Le principe de dignité de la personne humaine s’est imposé relativement récemment comme un principe important du droit international et du droit de la bioéthique. Il est ainsi proclamé dans la Déclaration universel des droits humains (1948) : « Tous les hommes naissent libres et égaux en dignité et en droits » (art.1) à la suite de la Deuxième guerre mondiale.

 

Le vade-mecum sur l’intégrité scientifique précise : «  Il faut bien distinguer l’intégrité scientifique, c’est à dire les règles qui gouvernent la pratique d’une recherche honnête et intègre, de l’éthique de la recherche qui aborde de façon plus large les grandes questions que posent les progrès de la science et leurs répercussions sociétales. Les comités d’éthique, dont se sont dotés la plupart des organismes de recherche et plusieurs universités, sont des lieux de débat d’idées et d’opinions sur les finalités des recherches entreprises et les liens entre science et société » (2017).

 

Les politiques internationales d’intégrité scientifique

 

Un des textes fondateurs des politiques d’intégrité scientifique est la Déclaration de Singapour en 2010.

 

Le document de l’ANR intitulé « Politique en matière d’éthique et d’intégrité scientifique » met en lumière les enjeux des politiques d’intégrité scientifique : « La prolifération des publications scientifiques sur la scène mondiale liée à la concurrence grandissante entre les chercheurs pour obtenir la reconnaissance de leurs pairs et l’obtention de ressources financières accentue la pression des systèmes d’évaluation. La compétition de plus en plus vive demande une vigilance accrue pour éviter que le processus de saine compétition ne soit remplacé par une course à la reconnaissance et au financement ».

 

On peut ainsi interpréter les politiques d’intégrité scientifique comme la mise en œuvre de procédures qui visent à garantir la concurrence formellement libre et non-faussée sur le marché de la recherche scientifique internationale.

 

Il est intéressant d’y noter que les valeurs de la recherche scientifique y sont promues au nom d’enjeux économiques :

- plagiat : défense de la propriété intellectuelle (même si la propriété intellectuelle n’a pas qu’une dimension économique, mais aussi morale)

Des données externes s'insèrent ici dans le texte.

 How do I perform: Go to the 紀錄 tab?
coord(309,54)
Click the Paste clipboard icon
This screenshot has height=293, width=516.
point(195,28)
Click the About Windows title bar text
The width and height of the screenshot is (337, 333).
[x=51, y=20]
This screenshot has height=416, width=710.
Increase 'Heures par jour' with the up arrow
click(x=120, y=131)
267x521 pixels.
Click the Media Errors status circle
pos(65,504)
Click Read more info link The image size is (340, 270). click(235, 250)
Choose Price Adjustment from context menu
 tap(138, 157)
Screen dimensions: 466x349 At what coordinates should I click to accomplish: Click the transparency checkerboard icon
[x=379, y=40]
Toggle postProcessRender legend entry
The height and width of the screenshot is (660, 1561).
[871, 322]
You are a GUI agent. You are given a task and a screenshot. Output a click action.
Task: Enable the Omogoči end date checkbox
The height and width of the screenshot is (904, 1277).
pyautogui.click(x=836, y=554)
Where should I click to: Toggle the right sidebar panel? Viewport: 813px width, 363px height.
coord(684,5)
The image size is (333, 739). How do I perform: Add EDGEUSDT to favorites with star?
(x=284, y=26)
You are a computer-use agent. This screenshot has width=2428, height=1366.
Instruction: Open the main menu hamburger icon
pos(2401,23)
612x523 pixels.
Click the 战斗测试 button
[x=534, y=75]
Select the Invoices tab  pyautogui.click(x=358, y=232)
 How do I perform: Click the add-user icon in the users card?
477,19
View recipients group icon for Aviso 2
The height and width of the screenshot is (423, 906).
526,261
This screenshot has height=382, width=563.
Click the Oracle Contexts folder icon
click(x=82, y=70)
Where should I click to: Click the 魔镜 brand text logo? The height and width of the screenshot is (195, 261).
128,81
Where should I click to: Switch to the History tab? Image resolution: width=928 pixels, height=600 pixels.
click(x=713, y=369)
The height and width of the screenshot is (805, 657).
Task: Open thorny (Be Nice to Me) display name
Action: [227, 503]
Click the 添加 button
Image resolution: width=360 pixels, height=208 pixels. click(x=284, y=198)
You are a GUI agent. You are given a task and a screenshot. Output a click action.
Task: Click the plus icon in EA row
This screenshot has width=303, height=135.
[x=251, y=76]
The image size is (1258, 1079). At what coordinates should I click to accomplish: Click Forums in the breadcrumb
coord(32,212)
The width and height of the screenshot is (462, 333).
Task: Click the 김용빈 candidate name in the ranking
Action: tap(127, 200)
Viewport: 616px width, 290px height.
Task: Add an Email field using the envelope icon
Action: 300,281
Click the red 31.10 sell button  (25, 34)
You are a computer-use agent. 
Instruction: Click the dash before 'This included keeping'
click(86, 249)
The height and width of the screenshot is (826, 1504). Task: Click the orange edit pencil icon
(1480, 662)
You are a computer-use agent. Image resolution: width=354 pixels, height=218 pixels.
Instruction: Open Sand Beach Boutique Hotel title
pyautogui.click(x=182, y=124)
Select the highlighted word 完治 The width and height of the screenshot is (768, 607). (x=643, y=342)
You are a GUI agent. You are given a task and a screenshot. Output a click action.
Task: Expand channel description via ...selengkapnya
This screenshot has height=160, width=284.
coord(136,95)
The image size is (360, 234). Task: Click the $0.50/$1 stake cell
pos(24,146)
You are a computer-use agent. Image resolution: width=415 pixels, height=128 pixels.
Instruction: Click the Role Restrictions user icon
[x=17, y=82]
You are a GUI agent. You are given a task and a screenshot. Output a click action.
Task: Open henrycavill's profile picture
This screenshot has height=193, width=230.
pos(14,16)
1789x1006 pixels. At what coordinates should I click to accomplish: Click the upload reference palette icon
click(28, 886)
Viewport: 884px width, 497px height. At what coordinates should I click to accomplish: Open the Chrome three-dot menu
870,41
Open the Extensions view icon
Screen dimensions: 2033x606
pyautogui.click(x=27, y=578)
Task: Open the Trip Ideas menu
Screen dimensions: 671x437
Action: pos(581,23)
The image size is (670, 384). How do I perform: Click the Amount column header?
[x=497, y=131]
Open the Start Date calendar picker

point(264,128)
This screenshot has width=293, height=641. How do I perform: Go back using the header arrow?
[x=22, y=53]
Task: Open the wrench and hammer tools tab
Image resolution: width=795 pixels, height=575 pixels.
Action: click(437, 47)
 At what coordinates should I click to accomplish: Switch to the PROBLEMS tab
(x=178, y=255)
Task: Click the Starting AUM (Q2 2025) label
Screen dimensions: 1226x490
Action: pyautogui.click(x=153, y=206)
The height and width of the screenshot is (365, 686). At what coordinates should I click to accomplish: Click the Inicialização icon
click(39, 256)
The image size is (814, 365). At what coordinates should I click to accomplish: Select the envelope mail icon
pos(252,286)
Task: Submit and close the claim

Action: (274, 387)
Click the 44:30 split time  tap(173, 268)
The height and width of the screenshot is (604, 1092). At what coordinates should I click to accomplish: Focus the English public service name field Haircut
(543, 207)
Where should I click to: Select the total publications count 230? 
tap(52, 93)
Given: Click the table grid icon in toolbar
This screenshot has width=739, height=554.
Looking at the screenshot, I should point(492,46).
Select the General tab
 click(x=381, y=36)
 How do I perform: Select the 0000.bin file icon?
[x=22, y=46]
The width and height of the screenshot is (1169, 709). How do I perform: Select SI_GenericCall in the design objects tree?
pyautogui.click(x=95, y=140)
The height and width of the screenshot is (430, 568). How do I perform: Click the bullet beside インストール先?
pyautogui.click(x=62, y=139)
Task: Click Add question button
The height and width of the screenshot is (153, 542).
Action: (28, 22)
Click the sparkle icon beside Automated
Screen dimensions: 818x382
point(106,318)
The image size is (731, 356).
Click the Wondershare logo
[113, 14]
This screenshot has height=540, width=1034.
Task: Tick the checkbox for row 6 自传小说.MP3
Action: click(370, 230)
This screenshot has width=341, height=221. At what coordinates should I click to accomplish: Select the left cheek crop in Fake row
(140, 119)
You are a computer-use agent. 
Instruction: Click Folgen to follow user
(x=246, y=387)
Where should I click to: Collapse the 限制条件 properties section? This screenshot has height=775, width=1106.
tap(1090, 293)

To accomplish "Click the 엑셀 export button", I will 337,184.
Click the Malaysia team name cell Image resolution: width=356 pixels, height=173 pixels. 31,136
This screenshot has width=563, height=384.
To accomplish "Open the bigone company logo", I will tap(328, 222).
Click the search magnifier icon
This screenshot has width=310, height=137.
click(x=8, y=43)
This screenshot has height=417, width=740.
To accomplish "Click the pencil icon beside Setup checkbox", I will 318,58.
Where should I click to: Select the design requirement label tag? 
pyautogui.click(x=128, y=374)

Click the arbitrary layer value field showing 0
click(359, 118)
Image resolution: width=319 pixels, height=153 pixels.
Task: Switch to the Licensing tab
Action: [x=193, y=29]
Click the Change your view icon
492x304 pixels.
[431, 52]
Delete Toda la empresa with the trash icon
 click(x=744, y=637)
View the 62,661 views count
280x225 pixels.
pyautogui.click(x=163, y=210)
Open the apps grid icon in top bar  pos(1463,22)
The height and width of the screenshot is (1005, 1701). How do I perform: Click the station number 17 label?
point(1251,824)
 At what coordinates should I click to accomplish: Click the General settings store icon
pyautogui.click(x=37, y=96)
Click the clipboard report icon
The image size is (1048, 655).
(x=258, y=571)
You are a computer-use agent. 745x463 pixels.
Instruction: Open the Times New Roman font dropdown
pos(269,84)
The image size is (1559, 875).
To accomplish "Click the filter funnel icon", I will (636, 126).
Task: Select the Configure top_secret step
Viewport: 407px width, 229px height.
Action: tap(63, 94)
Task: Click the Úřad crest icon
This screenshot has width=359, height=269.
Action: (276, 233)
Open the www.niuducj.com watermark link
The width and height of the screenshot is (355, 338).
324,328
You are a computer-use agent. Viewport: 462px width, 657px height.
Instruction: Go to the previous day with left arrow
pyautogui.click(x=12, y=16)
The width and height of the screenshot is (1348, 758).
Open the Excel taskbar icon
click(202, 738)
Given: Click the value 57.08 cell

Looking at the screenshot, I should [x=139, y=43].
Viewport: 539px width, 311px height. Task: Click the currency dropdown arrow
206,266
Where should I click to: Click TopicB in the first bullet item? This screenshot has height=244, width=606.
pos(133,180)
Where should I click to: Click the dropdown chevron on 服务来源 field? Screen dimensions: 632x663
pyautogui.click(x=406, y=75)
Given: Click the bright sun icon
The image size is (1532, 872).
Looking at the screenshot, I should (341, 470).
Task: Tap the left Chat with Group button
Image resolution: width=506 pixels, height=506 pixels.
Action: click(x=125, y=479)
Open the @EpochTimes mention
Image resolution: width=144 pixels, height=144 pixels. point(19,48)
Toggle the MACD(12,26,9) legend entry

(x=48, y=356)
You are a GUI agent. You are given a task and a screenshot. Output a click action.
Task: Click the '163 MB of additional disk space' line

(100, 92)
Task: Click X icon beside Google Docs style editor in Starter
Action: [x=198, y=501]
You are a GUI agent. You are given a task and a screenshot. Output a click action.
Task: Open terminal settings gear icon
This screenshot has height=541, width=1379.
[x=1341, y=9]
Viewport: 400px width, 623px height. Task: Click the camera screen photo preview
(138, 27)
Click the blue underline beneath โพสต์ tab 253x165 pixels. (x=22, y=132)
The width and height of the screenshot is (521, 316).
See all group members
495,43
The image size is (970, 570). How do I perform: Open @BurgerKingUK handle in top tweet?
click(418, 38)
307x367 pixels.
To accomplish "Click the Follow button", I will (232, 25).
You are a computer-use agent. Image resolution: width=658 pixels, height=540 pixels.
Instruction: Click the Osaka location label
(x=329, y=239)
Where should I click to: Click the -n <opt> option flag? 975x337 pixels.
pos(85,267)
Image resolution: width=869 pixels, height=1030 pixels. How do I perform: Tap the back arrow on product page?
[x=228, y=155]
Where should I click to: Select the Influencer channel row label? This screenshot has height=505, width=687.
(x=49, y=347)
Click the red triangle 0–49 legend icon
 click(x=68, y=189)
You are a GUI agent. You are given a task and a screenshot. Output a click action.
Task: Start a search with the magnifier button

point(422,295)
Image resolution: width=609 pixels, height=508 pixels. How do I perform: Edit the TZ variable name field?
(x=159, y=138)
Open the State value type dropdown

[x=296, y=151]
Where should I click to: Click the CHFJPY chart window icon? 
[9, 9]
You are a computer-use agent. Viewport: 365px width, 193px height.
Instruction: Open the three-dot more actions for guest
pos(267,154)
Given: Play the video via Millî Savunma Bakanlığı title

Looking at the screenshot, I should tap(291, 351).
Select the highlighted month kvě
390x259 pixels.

- falsification et manipulation de données : les risques mis en avant sont en particulier l’argent qui est perdu et les conséquences économiques que cela peut avoir lorsque les décideurs publics s’appuient sur des données faussées.

- conflit d’intérêts : alors que les scientifiques sont de plus en plus incités à mettre en œuvre des partenariat avec le monde économique.

 

D’une certaine manière, les politiques d’intégrité scientifiques peuvent apparaître comme la mise en place de procédures visant à palier des problèmes qui ont été intensifiés par la mise en œuvre de politiques néolibérales internationale dans la recherche.

 

La déontologie des métiers de la recherche

 

La déontologie définit les règles auxquels se soumettent les professionnels dans un domaine donné.

 

R.K. Merton dans « La structure normative de la science » distingue quatre valeurs qui caractérisent l’ethos scientifique : « - l'universalisme, le communisme, le désintéressement, le scepticisme organisé - ».

 

La recherche scientifique se caractériserait donc par un ensemble de valeurs qui orientent la déontologie du chercheur.

 

On peut dès lors s’étonner du préambule de la Charte nationale de déontologie des métiers de la recherche qui commence dans son préambule par : « Dans une société de la connaissance et de l’innovation marquée par l’accélération de la construction et de la transmission des connaissances, par la compétitivité internationale, les organismes et les établissements publics d’enseignement et de recherche occupent une place privilègiée pour contribuer à relever les défis actuels et futurs ». (2015)

 

En effet, l’étonnement peut naître du fait que la Charte de déontologie ne se réfaire pas en son préambule aux valeurs qui assurent l’indépendance et la dignité du métier de chercheur, mais davantage aux enjeux qui permettent de produire une science intègre dans le cadre de la compétition internationale.

 

Or on aurait pu plutôt s’attendre à ce que la charte de déontologie mette en avant les valeurs de la science dans son rapport au bien de l’humanité, à la dignité de la personne humaine comme le font d’ailleurs un certain nombre d’autres codes ou charte de déontologie.

 

Il est possible à cet égard de comparer avec la « charte éthique et déontologique des facultés de médecine : « Les facultés de médecine et d’odontologie fondent l’ensemble de leurs activités sur les valeurs universelles qui inspirent le respect des Droits de l’Homme, la dignité de la personne humaine, et la solidarité. Les Facultés partagent également les valeurs fondamentales de l’Université : exigence, indépendance, humanisme, promotion de la pensée critique, ouverture sur la société ». (2017)

 

Conclusion : La déontologie de la recherche à l’épreuve de la domination de la raison instrumentale

 

Plusieurs point sont à craindre dans le moment actuel d’internationalisation de la concurrence en matière de recherche scientifique concernant la déontologie des métiers de la recherche :

- le premier c’est que la déontologie des métiers de la recherche ne soit plus pensée qu’en lien avec les politiques internationales d’intégrité professionnelle et sans référence avec une réflexion sur l’éthique scientifique.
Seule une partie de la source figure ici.